Nina the Swedish Goddess of Luang Prabang, Laos

Toy Cameras – Four Corners Dark

Toy Cameras – Four Corners Dark

Toy Cameras - Four Corners Dark

Bonsai at Himeji Castle with Holga 120N

What is the mystery of photography? Why do we love the static image? What is it that these fragments of reality, frozen in time tell us? What is it about the photograph’s ability to transcend commonplace existence that has taken it from an unrecognized set of chemical reactions to the most popular and life-changing art-form the history of the world has ever seen? Are we seeking knowledge of our place within the greater universal complexity? Or could it be that we are a conceited bunch of heretic animals in love with posing for and fawning over our own graven image? Is it not rather that we just love to command machines, fiddle with knobs, push brightly colored buttons and play with toys?

Ahh, toys. Ask most people when they started to fall in love with photography and many, if not most will hark back to the golden days of their childhood, when life was simpler, the sun shone brighter and film was, as the only option available, still cheap. Most photographers of today who were raised in the odd limbo generation of the 70s and 80s grew up on one or more of the futuristic Polaroid instamatics kicking around the house. Or maybe you had the cartridge-based 110 film and disc cameras, invented by Kodak and popularized with the Kodacolor VR, or any number of short-lived point and shoot cameras, that weren’t toy cameras per se, but today can be found lining the discount bins of used camera resellers and garage sales alike, the world over.

In 1957, only five years after MacArthur’s Allied Occupation (which due to its co-incidence with the beginning of the Cold War allowed those in command to rebuild the economy, democratize society and liberalize the stratified class system of pre-war Japan, thus constituting fertile ground to create one of the most concentrated middle classes ever, priming an economy ready for world domination), Fuji Camera introduced the Fujipet camera.

Holga still considers the original reason why Mr. Lee founded Holga, which was to offer people an affordable, practical, easy-to-use camera to take photographs as our objective. Click To Tweet

Marketed to a solely Japanese audience, this plastic camera would go on to introduce the hitherto western concept of leisure combined with the snapshot, for use by the whole family. From the instruction manual, “With the Fujipet Camera you can the pictures very easily just as you manipulate your knife and fork…The Fujipet Camera enjoys great popularity among children, mothers and all the members of the family and affords happiness in all homes.”
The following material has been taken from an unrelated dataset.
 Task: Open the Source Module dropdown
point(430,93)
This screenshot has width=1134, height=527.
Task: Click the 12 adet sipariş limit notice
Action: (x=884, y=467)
Whether the discerning Japanese buyers either disliked the quality or disagreed that mama-san should be left in charge of figuring out not only how to load the complicated 120 millimeter film, but also how to coax a crisp photograph of junior from the plastic meniscus lens, production stopped in 1963, likely due to increasing domestic salaries making production of higher quality and more lucrative camera products look better to companies and their investors. This would prove to be a microcosm of the much larger consequences of what would eventually transpire in Hong Kong with the Holga.

Looking back at the history of the portable camera, these popularized models produced by Agfa, Fuji, Yashica, et al were largely based upon the rush-to-market-mindset prevalent in the center of light industrial manufacturing Japan, Taiwan and Hong Kong of the 50s-60s, producing a camera boom. A mindset that was not looking to mingle lightly in niche markets, but to take advantage of the massive buying power of entire middle class populations. It was the Hong Kong novelty manufacturer Great Wall Plastic Factory, in first producing the Diana, which in turn spawned tens of hundreds of clones, that unwittingly launched the modern day toy camera revolution. They were just trying to make a fast buck. In doing so, they made history.

“Cue the Clone Machine”

Despite being marketed to adults as serious, yet affordable alternatives to the cutting edge SLR technology available from a technologically more advanced Japan, Germany and U.S. camera companies in the 80s, these cheap, mass-produced cameras were possessed of a playful, toylike quality. Be it the cheap plastic design or the often blurry, grainy results, there was something definitely lacking in quality, though whatever was missing was made up for by human emotion. Whereas since their inception photography had largely been the realm of nature buffs and burgeoning artists, it was at this time that the by and large middle classes of the United States, Western Europe and Japan began to spend their growing disposable income on any and all cameras, the easier to operate the better. This “chicken in every pot. And a car in every backyard, to boot,” mentality caught on like Californian wildfire and with it enough money for companies like Ricoh, Minolta, Canon and Nikon to dump millions into research and development, which would eventually culminate in the digital camera deluge visible across the globe. Now, thanks to Mr. T.M. Lee- inventor of the Holga- anyone can be a photographer.

“Very Bright Indeed”

Toy Cameras - Four Corners Dark

Matsumoto Flasher – Lomo LC-A – Cross-processed

Circa the western world experiencing three days of peace and music at Woodstock, others were concentrating on lighting up the globe in a different way. Universal Electronic Ltd., started in 1969 by Mr. Lee, was initially a very successful flash unit manufacturer, that is until the 1974 release of the Konica C35 EF – the world’s first thirty-five millimeter compact with built-in flash. When business began to drop off, Mr. Lee and company decided to diversify from merely peripherals to producing actual cameras as well. Thus the Holga – the name coming from the Anglicized pronunciation of the Chinese characters for “very bright”– was born.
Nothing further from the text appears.